Cyp17a1 enzyme is known to mediate 17 alpha-hydroxylase and 17,20-lyase activities, the distinction between the two being functional and not genetic or structural. Mainly expressed in Leydig cells, this steroidogenic enzyme catalyzes the conversion of 17-OH-pregnenolone and 17-OH-progesterone to dehydroepiandrosterone (DHEA) and androstenediol, respectively. In that way, a decrease in Cyp17a1 activity would inevitably lead to a decline in both steroid precursors’ levels. As a result, this succession of key events will affect testosterone (T) and dihydrotestosterone (DHT) synthesis and circulating levels. A direct consequence to such a drop in major androgens levels would be a decline in androgen receptor activation, causing potential disturbances in development and maintenance of the male reproductive system such as cryptorchidism. To understand this AOP, it is important to notice that the second stage of the testicular descent process called “inguinoscrotal“ is an androgen-dependent event that can be dramatically affected by variations in androgenic activity.

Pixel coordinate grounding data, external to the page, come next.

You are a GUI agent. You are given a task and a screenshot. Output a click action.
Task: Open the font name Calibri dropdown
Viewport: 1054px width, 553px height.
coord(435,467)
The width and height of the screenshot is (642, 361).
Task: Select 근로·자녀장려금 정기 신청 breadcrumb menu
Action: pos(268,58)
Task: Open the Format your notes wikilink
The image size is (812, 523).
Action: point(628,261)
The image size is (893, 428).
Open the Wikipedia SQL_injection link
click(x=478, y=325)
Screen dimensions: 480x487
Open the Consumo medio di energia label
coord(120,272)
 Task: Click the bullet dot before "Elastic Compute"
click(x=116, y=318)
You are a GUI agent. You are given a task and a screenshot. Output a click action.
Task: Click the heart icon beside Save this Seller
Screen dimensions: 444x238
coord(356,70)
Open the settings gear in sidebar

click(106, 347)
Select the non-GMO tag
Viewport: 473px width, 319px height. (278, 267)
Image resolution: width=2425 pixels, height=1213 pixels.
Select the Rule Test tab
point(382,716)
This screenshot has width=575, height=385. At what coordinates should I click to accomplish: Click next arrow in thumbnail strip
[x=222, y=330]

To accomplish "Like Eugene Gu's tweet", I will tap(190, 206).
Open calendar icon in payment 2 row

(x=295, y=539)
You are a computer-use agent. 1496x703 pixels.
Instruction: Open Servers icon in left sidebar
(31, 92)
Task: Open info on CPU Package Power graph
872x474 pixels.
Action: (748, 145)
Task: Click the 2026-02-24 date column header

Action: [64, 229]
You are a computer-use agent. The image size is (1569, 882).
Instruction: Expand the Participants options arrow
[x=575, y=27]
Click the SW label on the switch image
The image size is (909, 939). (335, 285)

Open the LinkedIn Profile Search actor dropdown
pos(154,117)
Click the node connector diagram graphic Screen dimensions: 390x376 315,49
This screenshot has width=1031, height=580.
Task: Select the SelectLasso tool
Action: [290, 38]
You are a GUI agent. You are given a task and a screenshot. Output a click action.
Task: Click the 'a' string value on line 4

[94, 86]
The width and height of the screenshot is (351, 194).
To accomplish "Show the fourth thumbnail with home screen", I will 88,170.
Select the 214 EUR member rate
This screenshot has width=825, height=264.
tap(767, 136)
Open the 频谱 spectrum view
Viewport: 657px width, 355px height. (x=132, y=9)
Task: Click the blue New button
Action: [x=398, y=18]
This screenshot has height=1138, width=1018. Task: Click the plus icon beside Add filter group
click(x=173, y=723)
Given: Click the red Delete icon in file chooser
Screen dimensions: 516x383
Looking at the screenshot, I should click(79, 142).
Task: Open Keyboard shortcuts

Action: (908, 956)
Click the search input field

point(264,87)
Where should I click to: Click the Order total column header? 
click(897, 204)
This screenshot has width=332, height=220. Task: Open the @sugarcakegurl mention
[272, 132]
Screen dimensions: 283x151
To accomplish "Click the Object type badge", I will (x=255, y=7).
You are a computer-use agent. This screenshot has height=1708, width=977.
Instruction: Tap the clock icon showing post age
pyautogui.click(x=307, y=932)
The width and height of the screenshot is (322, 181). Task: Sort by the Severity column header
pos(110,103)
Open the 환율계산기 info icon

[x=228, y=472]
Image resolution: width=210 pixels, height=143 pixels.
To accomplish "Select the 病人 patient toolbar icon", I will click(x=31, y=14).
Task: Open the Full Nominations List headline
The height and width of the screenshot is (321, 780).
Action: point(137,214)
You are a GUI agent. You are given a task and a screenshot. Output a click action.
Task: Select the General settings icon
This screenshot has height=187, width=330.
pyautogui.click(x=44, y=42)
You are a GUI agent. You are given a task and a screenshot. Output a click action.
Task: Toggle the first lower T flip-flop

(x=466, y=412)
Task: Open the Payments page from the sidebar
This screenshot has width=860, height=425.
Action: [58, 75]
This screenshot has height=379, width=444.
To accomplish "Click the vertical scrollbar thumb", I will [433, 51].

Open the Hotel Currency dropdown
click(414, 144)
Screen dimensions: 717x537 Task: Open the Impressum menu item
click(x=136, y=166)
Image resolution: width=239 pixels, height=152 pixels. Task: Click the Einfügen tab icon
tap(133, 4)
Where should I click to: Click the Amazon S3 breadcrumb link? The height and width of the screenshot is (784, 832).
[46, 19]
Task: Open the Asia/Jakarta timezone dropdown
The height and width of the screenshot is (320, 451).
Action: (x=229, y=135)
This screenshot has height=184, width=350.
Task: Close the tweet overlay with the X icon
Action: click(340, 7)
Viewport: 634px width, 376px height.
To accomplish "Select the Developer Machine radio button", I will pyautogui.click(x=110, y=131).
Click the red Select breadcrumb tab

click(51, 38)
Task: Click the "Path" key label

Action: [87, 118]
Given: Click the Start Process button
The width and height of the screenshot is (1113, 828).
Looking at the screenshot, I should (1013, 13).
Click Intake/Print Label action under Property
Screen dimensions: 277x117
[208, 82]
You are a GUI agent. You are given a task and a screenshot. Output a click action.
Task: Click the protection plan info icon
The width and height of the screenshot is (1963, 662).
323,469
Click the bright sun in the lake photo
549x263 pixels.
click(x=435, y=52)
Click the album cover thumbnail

The present AOP is linked to EU-ToxRisk Case Study 7: Read across evaluation of reproductive toxicity of conazoles. Conazoles are fungicide used in agriculture and as pharmaceuticals for treatment of human fungal diseases. They are known to act through inhibition of CYP51 which can be related to cross-reactivity with human enzymes involved in steroid metabolism, such as CYP17a1. In that respect, the proposed AOP and associated methods can be used as a basis to assess the effects of conazoles on steroidogenesis and reproductive development.